We recently received an email criticising this blog for focusing too much on “an undifferentiated English radical tradition” and on influences from America and Eastern Europe at the expense of our own native Wessex political tradition. The Clubmen, argued our correspondent, were a distinctively Wessaxon movement, the Levellers were not.

Whilst we make no apologies for drawing influences from agrarian movements and peasants’ parties beyond our shores, the criticism is not entirely without merit. In order to redress the balance somewhat, I present the first in an occasional series of posts about Wessex political thinkers, beginning with William Barnes.

Barnes is, of course, best known as a poet. Many critics of his poetry, even sympathetic ones, have made the mistake of seeing him as an essentially apolitical observer of a dying rural way of life. EM Forster called Barnes a “Yes-man” who had “live[d] through the Labourers’ Revolt of 1830 without its shadows falling across his verse”. Notwithstanding that the decision to write verse in dialect is itself a political one, it would appear that Forster was unaware of Barnes’ treatise on economics entitled Views of Labour and Gold.

Far from the forelock-tugging, “begging your pardon, zur” sycophant of Forster’s caricature, readers of Barnes’s political writings such as Views will see some harsh critiques of capitalism and empire. Like his protege Thomas Hardy, he regarded the hoarding of wealth by capitalists as the source of the destruction of the rural Wessex that he knew and loved. In the words of the old joke, he saw money as being like manure – useful when spread around, but it stinks to high heaven when all piled up in one place.

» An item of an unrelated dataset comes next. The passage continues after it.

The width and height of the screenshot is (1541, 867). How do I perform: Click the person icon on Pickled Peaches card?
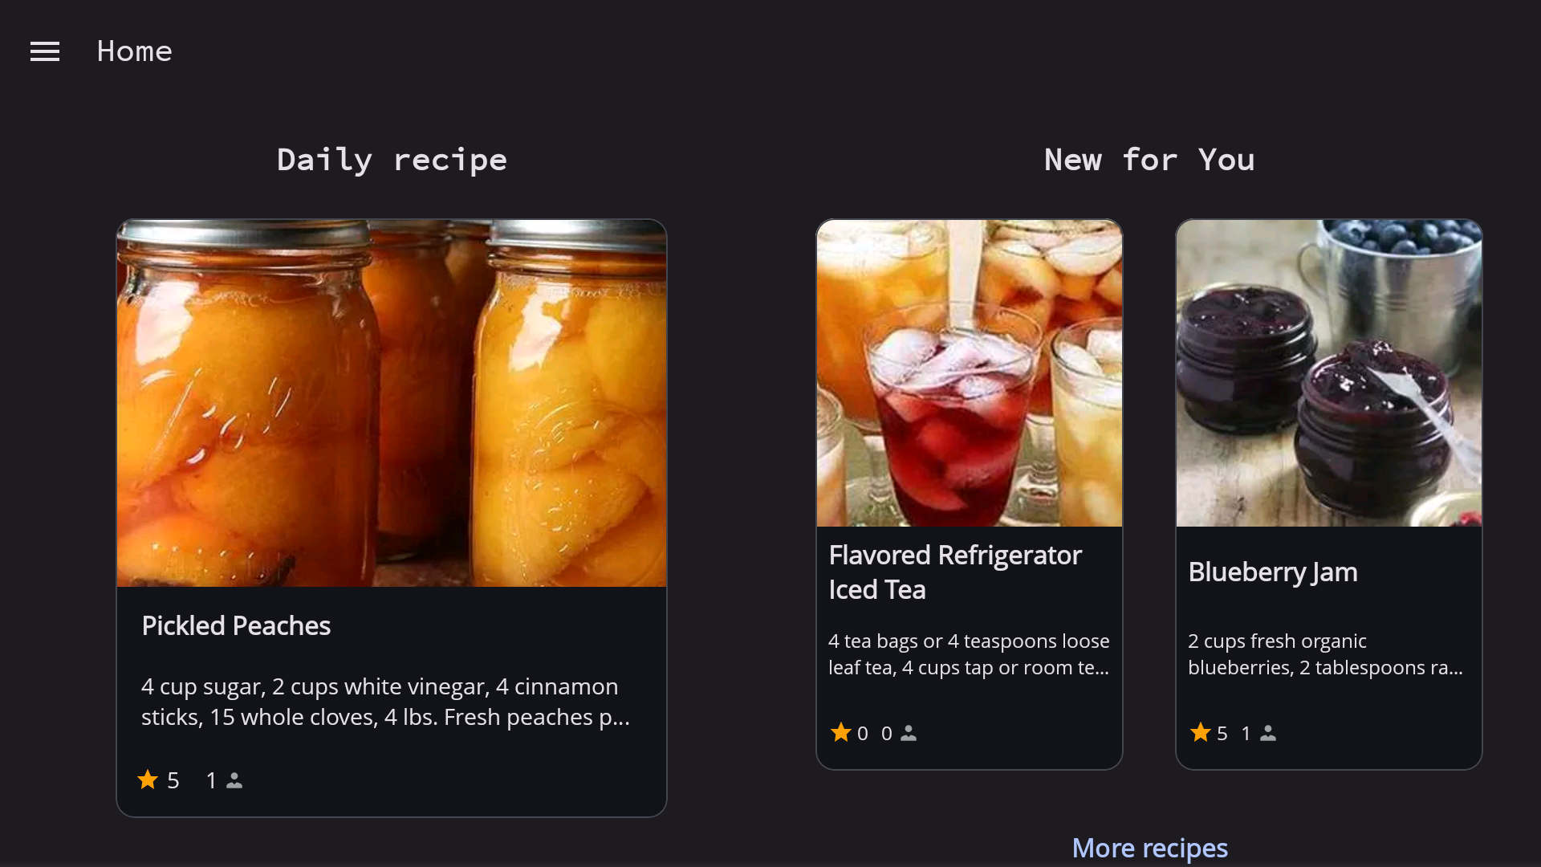click(234, 780)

Barnes saw great dignity in labour, but realised that it was not he be all and end all. He was strongly opposed to the idea that human beings existed solely to spend every waking hour toiling in the fields, with no time for leisure or any sort of interior life. Neither did he believe that everyone should be a farmer or labourer, though he recognised the special role of farmers in feeding the nation. As a schoolmaster and poet, he would naturally have no truck with those who believed that poets, artists and intellectuals were a drain on society, that the main role of education should be to prepare students for jobs, and that “people have had enough of experts”. He gives the example of King Ælfred of Wessex, who was too busy protecting his kingdom from marauding Danes to keep watch over a cake.

Views of Labour and Gold ends with a section on housing which seems remarkably prescient given the housing crisis currently enveloping Wessex and other parts of rural England. He laments the emptying of rural cottages due to the urbanisation that followed the industrial revolution, and their subsequently being rented out in a dilapidated state by unscrupulous landlords. His ideal was for the rural working classes to live in small, well-kept houses with space for both privacy and a healthy family life. One can’t help thinking that if Barnes were alive today, he would stand opposed to both the loss of good agricultural land to provide luxury 4- and 5-bedroom homes, and to the iniquities of the private rented sector.

Views of Labour and Gold is not without its flaws. His view of tribal people, for example, has more than a whiff of noble savage romanticism about it. But it remains an important influence on Wessex Regionalist thought.